After reading a book to his children about flying fish, Haecheon Choi, a mechanical engineer from Seoul National University, became obsessed with the amazing creatures. Along with a colleague, he decided to figure out how the fish stay aloft.
Their findings were published Friday in The Journal of Experimental Biology.
Incredibly, the species they studied can fly for around 40 seconds at time, at distances of 400 meters (over 1,300 feet), speeds of 70km/hour (over 43 mph), and sometimes as high as a quarter of a mile above the water.

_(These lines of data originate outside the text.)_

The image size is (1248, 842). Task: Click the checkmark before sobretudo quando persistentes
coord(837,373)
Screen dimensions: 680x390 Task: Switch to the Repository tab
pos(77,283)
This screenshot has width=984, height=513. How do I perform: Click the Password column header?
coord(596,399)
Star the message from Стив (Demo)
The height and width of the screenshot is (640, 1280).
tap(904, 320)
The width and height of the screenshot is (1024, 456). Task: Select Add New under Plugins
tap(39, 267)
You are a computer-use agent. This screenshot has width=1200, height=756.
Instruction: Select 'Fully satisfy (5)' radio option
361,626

The researchers took dead, stuffed fish and placed them in a wind tunnel to calculate their lift-to-drag ratios—a measure of the horizontal distance travelled relative to the descent in height during a glide. The fish flew fantastically. From ScienceNow:
…they found that their fins achieved better lift and less drag than the wings of many insects, and did just as well as some birds, like hawks and wood ducks.
Choi and his colleague also sorted out other details, says Wired:
At their precise angle of exit from the water, the fish achieve their greatest lift. The fin arrangement pushes air down the fishes’ bodies towards their tails, like a jet. And when the fish are just above the water’s surface, they benefit from a ground effect, in which air pressure underneath their fins creates lift.
Essentially, gliding near the surface of the sea helps the fish to go further.
And, according to Discovery News,
Though Choi and [his colleague Hyungmin] Park have solved the mystery as to how these fish fly, scientists are still unsure why they fly. The leading theory is that it enables them to avoid predators. Another idea is that the combination of flying and swimming is a more efficient mode of transportation that saves the fish energy.
(Discovery also has a great video clip of these beauties airborne.)
Choi and Park will leave the “why” to the biologists. Meanwhile, they’re working on developing an airplane inspired by flying fish technology.